Aggravating the animals’ hormonal perturbations, notes Caren Helbing of the University of Victoria in British Columbia, was an observed change in the activity of a liver enzyme responsible for converting testosterone to another androgen, 5-beta-dihyrdotestosterone. Although the role of this enzyme, called 5-beta reductase, is under investigation, the Ottawa scientists show females produce more of this enzyme than males, she explains. This obvious sex difference was abolished in atrazine-exposed animals. “So when you compare girl frogs to boy frogs, you can normally tell them apart by how much of this enzyme is around,” Helbing notes. But the Ottawa team now shows that “atrazine is removing another thing that differentiates a boy [frog] from a girl.”
Finally, animals in the atrazine treatment groups were slower to metamorphose. After a while, the researchers just gave up waiting for the hold-outs to do so and ended their experiment. Around 90 percent of the animals raised in clean water successfully transformed from pollywogs to hopping frogs. In contrast, no more than half from even the lowest atrazine-exposure group did.
“So even our low dose is having a clear effect on metamorphic success,” Trudeau points out. “And I would consider that quite important, because if you have 50 percent less metamorphosing, you’re likely to have more [young] picked off [by predators].”
One explanation for reduced metamorphic success, Trudeau notes, is a change in thyroid hormone levels that his team witnessed in atrazine-exposed animals. This change is one that particularly intrigued Helbing. “Thyroid hormone is what causes the legs to form and a tadpole to metamorphose into a frog,” she explains. If thyroid hormone values aren’t normal, metamorphosis may not occur on time if at all.

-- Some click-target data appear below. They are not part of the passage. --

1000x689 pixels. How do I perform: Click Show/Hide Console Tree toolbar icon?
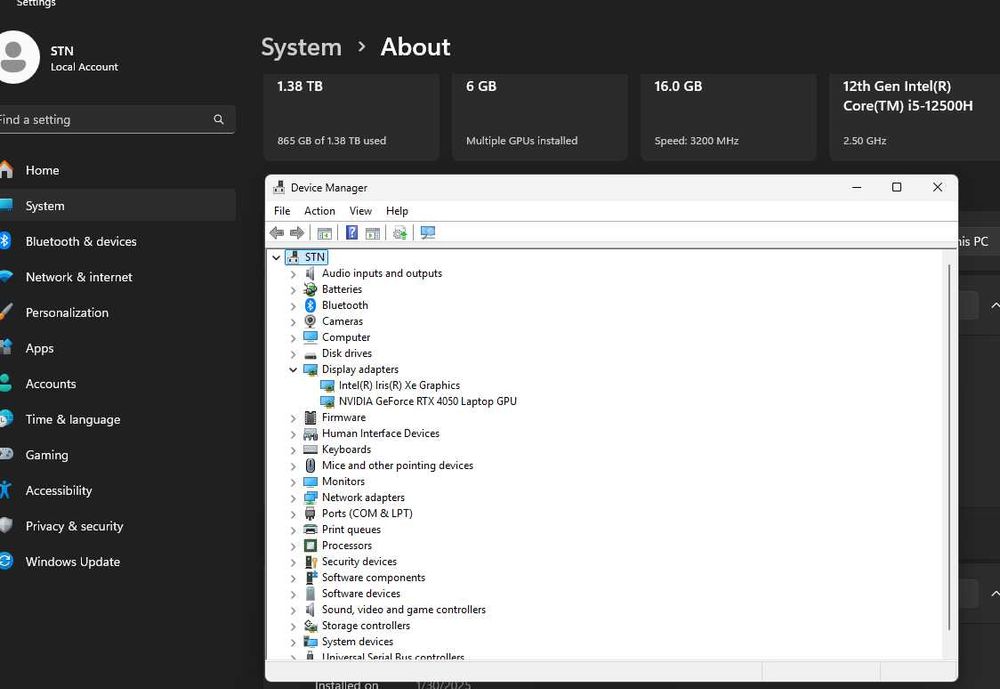(324, 233)
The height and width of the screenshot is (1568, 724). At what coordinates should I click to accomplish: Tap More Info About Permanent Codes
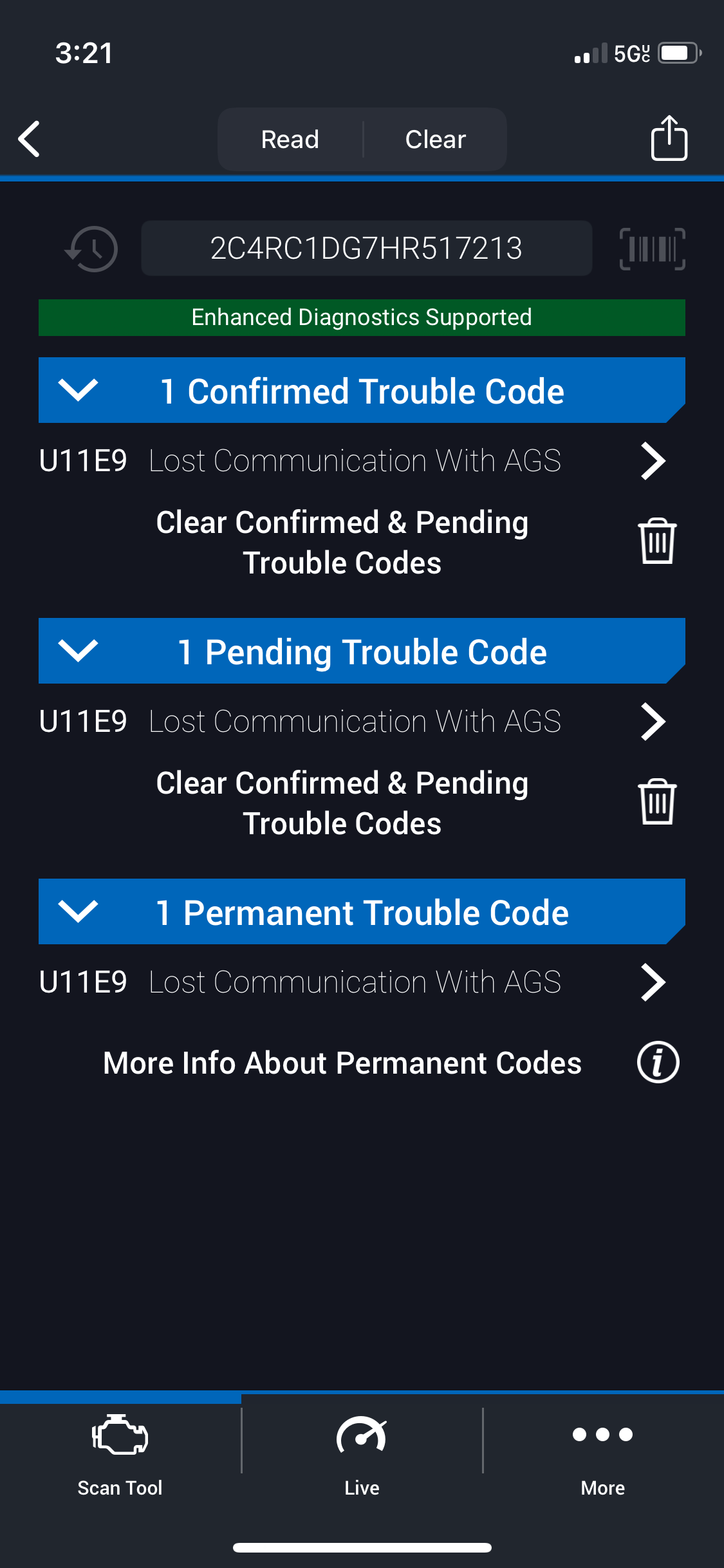click(342, 1063)
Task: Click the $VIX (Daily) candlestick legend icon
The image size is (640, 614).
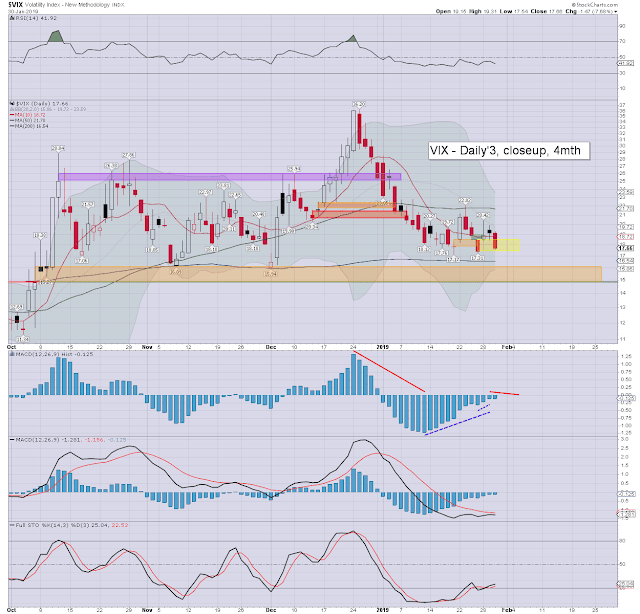Action: click(12, 104)
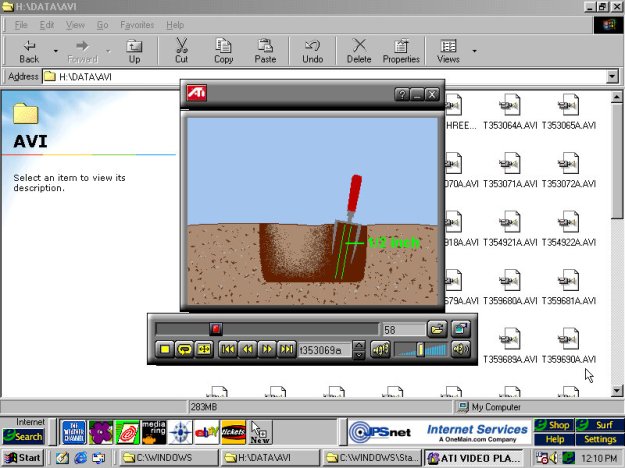Toggle loop playback in the player

pyautogui.click(x=184, y=349)
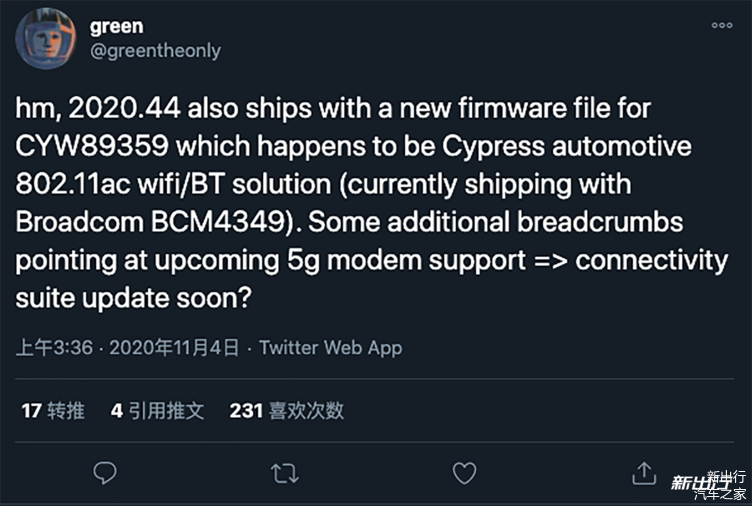Click the word CYW89359 in the tweet

click(92, 146)
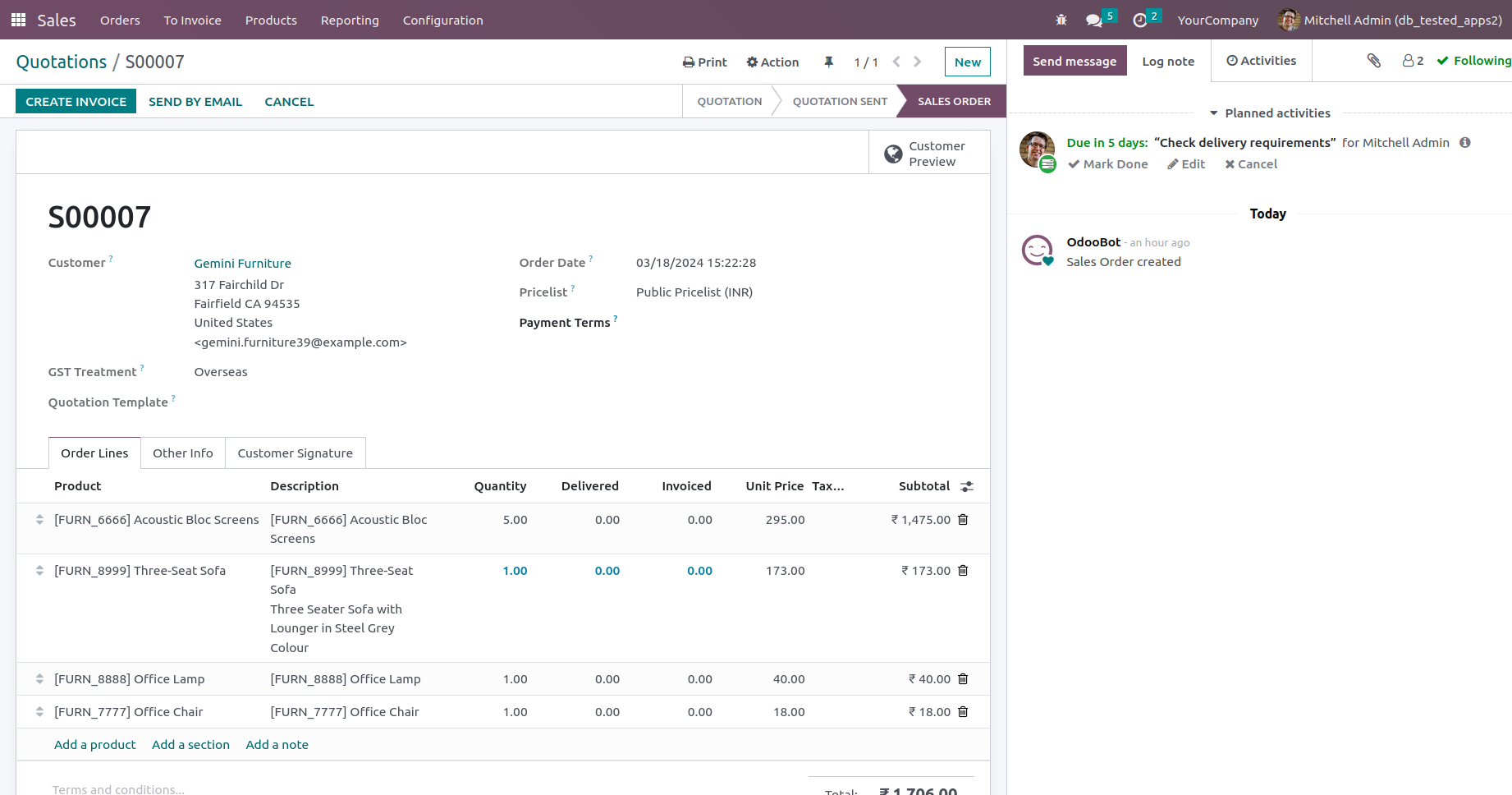Viewport: 1512px width, 795px height.
Task: Open column settings icon beside Subtotal
Action: [x=967, y=487]
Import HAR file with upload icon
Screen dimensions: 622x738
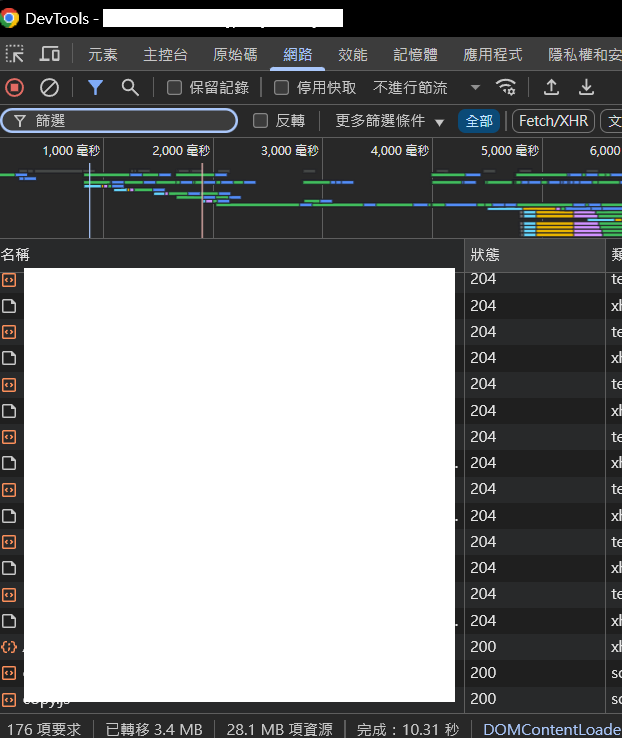551,87
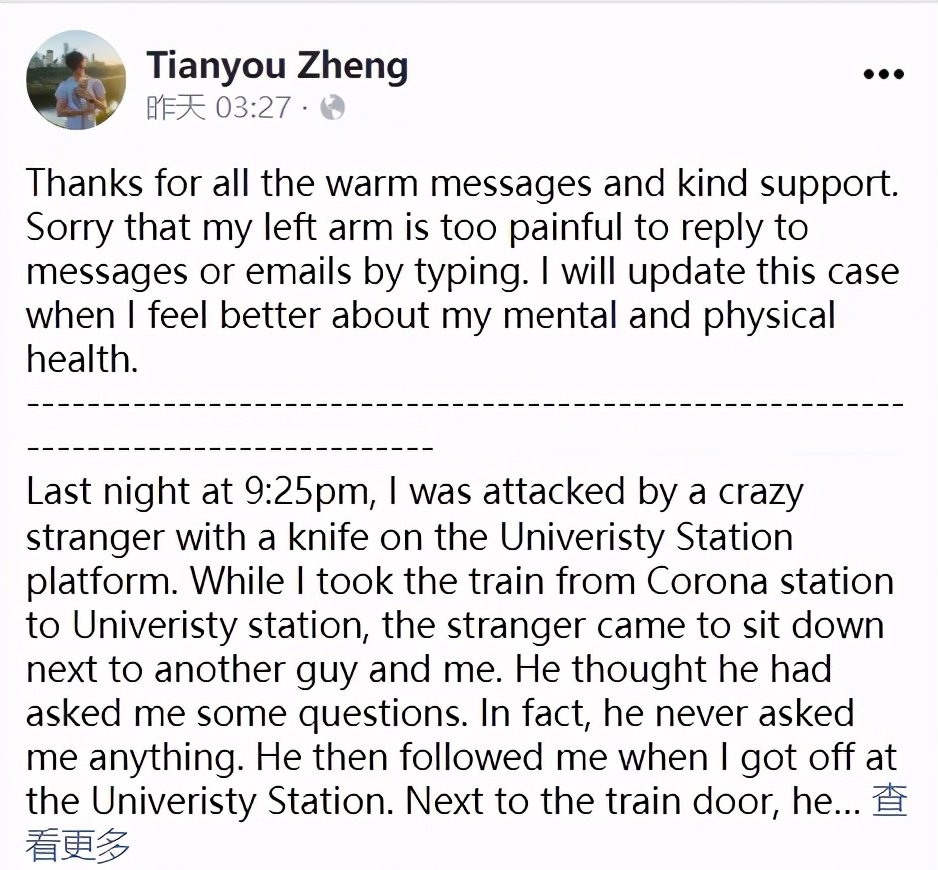Click the 昨天 03:27 post timestamp
The width and height of the screenshot is (938, 870).
tap(219, 108)
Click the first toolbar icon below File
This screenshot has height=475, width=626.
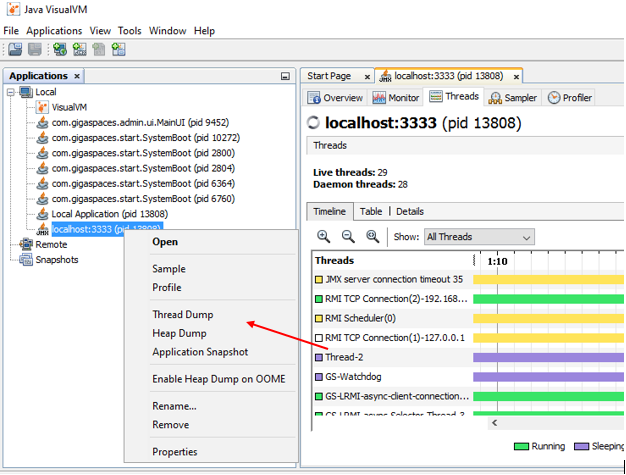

Helbing also expressed concern that what the Ottawa group saw in frogs may indicate risks to other species as well. “The ways that our bodies — frogs and people — respond to hormone signals is very, very similar,“ she says. So something that changes levels of estrogen receptors or alters thyroid hormone levels in frogs may exhibit a related change in people. At a minimum, she argues, such findings “are certainly a wakeup call that we’d better look.”
The new Ottawa study also points to another issue — the value of getting out of the lab, argues Louis Guillette, a herpatologist and wildlife endocrinologist at the University of Florida. “When you do a study in a real-world mesocosm,” he says, “you’ll find some of the same effects that have shown up in the lab. But you’ll also find some new and different things because you won’t have the same water, the same temperatures, or even the same genetics within a studied species.” All can alter how animals — like people — will respond to their environment.
He’s also not surprised to see that atrazine appears to have effects through multiple pathways, such as increasing estrogen sensitivity, altering testosterone metabolism and changing thyroid hormone levels. Guillette concludes: “I think it’s a really powerful statement that even in a real-world scenario, where you have all of these natural variables and you have [low] ecologically relevant concentrations, you can still see atrazine’s having an effect.”